G.M. : Il y a de la curiosité et de l'intérêt même si les utilisateurs sont encore en phase d’appropriation de l’outil. Comme c’est le cas dans certaines de nos licences, le processus d'évaluation se transforme en contrôle continu de manière plus importante qu’auparavant. Malgré quelques critiques, Moodle et ses outils peuvent être une réponse au passage au contrôle continu intégral. Nous avons déjà eu quelques retours positifs par l’intermédiaire des commentaires postés à propos de Molsimilarity.

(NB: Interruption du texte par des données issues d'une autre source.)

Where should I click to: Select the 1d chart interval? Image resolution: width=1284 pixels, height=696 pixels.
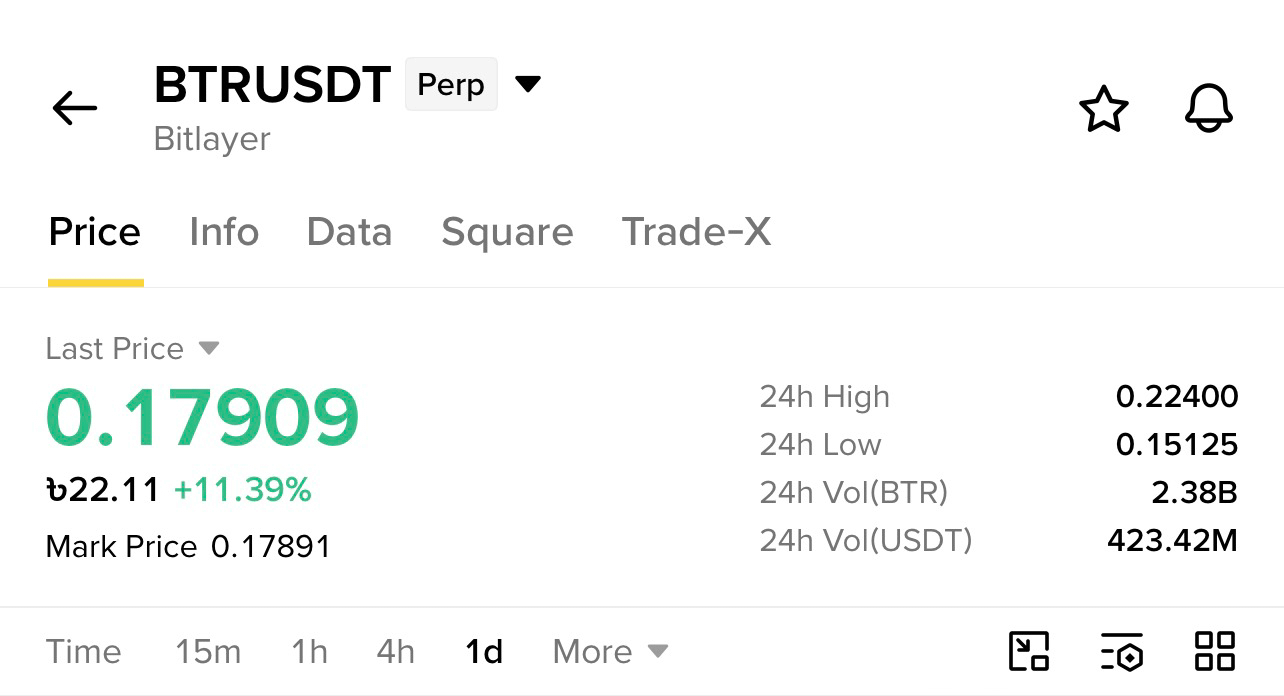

Nous discutons beaucoup de ces opportunités et des innovations pédagogiques, notamment dans le cadre du programme Erasmus Mundus qui favorise les rencontres avec des collègues issus de différentes universités européennes. Ces éléments font partie de la recherche, qui a pour visées la transmission de savoirs, l'enseignement, et le plaisir de faire de la chimie. Cela englobe des plugins pour communiquer ou encore l'intégration de nouvelles technologies dans les salles de TP. La communauté fournit de nombreux efforts autour de la pédagogie de la chimie, comme par exemple, la chimie dans une goutte. Elle permet de faire, même devant une classe de collège, des réactions considérées dangereuses mais qui, en raison des petits volumes impliqués, peuvent être effectuées en toute sécurité. Les communautés réfléchissent aussi à l’automatisation, par des robots ou des automates, dans le processus de l'apprentissage de la chimie ou encore à la mise en ligne d’appareils de mesure.

9. En se focalisant sur l'avenir, pouvez-vous nous parler de la quatrième fonctionnalité qui est en ce moment en train d'être développée ?

G.M. : Il n’existe actuellement aucune solution sous forme libre et en ligne pour réaliser des dessins techniques en génie chimique. Nous sommes collaborons avec le prestataire externe IKIGAÏ  pour réaliser la partie technique. Si ce projet arrive à terme, ce sera le premier plugin gratuit de consultation et de dessin de plans de génie chimique fonctionnant dans une interface web.

10. Enfin, en quoi le partage des pratiques pédagogiques est-il enrichissant ?

G.M. : Sans partage, nos projets ne peuvent pas vivre et n’ont d'utilité ou d'existence que dans leur environnement proche. Cela donne de la valeur à ces initiatives.